Life without music would be a mistake, a store sign in Singapore said last year.


Today, I got a vivid reminder how much art, culture and music can do to invigorate my life and introduce new friends, connecting more dots. Neglecting that would indeed be a mistake.

Photographs: Ayala Museum Café (top), Chinese Diaspora exhibition (middle), and Vince Lahorra on sax (bottom).

Very alive

After my life-break and rebirth at 50 in Bali a week ago, I returned to work. But I didn’t experience it as going back, but rather as going forward!

Going back implies a stagnant mind, and I feel that I am moving into new territory. Actually, my work challenges are evolving all the time, and I found myself embracing some changes in the past week.

A good part of the late afternoon and early evening today was spent reading about hypnotic writing, and I found Joe Vitale’s book on the topic to be a fascinating read. Without proper writing skills and approach, I realized how much is likely to get “lost in translation” or simply never read because readers get bored easily and move on.

My reading time was spent in the spacious Starbucks store in 6750 office tower, and I enjoyed seeing a friend there who recently got promoted to manage this most prestigious of Starbucks locations in Makati.

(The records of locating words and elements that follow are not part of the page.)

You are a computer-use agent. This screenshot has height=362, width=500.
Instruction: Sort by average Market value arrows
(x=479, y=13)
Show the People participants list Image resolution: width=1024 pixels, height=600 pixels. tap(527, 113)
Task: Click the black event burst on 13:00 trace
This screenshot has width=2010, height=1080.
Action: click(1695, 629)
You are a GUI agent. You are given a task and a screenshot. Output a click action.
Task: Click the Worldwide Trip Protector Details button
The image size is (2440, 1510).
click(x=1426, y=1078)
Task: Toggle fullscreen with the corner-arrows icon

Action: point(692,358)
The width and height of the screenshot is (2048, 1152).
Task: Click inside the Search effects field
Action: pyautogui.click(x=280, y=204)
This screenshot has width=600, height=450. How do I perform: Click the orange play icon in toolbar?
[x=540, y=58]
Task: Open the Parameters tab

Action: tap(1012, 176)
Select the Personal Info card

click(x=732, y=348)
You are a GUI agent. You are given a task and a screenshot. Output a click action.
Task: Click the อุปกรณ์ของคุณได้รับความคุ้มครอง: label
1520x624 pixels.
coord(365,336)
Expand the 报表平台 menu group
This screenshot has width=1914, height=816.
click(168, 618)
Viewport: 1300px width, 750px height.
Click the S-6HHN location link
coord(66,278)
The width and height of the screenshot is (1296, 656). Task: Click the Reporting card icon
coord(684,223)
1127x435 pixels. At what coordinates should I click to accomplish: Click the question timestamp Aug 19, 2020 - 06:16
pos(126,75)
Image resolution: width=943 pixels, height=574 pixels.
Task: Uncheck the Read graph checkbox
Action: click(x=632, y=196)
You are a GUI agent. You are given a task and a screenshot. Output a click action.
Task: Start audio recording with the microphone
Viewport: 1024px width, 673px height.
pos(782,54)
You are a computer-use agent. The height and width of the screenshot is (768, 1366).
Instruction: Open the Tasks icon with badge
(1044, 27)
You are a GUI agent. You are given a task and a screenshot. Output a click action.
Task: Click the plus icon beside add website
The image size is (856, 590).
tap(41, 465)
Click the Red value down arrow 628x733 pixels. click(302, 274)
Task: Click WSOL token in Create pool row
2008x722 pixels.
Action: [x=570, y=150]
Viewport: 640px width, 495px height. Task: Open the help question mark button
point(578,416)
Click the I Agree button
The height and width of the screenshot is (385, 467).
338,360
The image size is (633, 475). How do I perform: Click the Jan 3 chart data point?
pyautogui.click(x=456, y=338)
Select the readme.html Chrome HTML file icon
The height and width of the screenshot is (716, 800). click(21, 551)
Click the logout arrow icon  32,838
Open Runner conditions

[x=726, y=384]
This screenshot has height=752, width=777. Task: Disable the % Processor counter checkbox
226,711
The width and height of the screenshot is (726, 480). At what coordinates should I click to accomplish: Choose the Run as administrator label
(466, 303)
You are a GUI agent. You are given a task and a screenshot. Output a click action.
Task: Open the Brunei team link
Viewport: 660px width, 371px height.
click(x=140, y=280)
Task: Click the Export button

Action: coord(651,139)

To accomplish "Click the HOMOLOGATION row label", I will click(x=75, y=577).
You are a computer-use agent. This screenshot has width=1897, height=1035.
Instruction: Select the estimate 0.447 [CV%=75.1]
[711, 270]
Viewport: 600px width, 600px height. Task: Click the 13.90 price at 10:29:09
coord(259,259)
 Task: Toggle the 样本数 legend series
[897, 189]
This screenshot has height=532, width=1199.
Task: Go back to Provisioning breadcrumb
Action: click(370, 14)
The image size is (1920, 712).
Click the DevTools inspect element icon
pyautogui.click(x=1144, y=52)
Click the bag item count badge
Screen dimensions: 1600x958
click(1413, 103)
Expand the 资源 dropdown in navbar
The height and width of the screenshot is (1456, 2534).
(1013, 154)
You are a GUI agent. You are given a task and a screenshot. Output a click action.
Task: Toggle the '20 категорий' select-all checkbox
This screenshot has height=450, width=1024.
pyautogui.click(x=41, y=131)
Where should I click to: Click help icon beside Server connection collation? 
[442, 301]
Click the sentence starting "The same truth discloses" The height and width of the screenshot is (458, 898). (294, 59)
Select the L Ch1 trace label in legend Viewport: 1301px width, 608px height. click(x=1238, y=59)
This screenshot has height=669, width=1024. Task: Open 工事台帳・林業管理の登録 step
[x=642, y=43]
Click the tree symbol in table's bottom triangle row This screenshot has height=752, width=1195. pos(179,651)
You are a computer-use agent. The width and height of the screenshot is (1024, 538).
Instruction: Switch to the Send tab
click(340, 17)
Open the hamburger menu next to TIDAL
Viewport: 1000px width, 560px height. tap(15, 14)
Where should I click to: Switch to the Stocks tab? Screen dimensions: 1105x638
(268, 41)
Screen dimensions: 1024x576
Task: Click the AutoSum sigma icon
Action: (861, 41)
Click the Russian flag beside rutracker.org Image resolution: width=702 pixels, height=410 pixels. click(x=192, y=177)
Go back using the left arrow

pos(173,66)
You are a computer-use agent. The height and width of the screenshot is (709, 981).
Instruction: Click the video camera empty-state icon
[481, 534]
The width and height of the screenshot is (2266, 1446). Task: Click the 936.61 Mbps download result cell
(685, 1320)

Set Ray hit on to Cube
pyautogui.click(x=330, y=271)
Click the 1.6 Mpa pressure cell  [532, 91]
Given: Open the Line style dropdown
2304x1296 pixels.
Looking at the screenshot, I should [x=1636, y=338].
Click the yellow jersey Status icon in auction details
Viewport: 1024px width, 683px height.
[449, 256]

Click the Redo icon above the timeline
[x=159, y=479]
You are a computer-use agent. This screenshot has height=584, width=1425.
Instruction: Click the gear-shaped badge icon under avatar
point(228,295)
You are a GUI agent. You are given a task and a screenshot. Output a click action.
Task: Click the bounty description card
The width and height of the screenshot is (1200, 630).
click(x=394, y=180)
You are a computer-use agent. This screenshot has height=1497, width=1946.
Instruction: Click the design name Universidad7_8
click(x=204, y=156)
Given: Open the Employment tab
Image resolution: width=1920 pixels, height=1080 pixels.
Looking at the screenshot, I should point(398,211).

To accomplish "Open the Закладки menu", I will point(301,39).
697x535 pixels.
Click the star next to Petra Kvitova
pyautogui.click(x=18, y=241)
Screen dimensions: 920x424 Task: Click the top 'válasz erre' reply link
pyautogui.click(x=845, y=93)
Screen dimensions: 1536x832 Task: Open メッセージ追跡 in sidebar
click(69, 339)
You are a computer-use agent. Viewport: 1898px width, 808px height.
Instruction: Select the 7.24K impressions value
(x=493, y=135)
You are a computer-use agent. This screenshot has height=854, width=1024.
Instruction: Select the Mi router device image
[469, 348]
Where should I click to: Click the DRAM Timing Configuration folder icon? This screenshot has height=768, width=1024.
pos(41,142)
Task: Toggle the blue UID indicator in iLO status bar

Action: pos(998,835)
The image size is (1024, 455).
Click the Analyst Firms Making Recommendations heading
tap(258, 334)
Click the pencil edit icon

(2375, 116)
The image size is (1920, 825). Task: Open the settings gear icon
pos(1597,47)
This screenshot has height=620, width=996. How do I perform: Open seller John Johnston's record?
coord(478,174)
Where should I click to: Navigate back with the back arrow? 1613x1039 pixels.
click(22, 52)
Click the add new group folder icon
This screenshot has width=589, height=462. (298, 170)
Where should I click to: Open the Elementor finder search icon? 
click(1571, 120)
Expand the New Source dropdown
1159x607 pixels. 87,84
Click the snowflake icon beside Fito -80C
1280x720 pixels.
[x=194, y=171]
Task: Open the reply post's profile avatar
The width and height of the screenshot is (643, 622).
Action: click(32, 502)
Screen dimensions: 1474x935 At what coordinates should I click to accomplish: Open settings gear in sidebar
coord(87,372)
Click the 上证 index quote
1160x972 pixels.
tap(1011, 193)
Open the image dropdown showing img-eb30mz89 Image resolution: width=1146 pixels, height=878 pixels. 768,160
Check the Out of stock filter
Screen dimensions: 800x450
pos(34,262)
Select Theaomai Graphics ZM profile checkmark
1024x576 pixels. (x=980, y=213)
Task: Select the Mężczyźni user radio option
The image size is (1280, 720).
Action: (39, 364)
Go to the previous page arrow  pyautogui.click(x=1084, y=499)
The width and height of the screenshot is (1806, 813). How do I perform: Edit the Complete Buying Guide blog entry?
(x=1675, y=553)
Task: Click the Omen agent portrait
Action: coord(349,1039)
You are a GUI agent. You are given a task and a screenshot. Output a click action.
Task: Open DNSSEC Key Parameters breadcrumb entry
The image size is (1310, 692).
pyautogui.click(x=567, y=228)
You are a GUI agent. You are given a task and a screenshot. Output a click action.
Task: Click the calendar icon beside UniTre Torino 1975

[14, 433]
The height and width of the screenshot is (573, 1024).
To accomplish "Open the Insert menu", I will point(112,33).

Meanwhile, I’ve been following up on the interesting piece of land I saw last week in Bali, overlooking a quiet forested valley 20 minutes up-country from Ubud. I requested the agent if it could be properly measured, and I think I will find out soon if the piece is waiting for me.

The past two evenings saw me taking time off from writing to have a break and earlier sleep, but I found that I missed the rhythm of daily writing and posting. What nice feeling!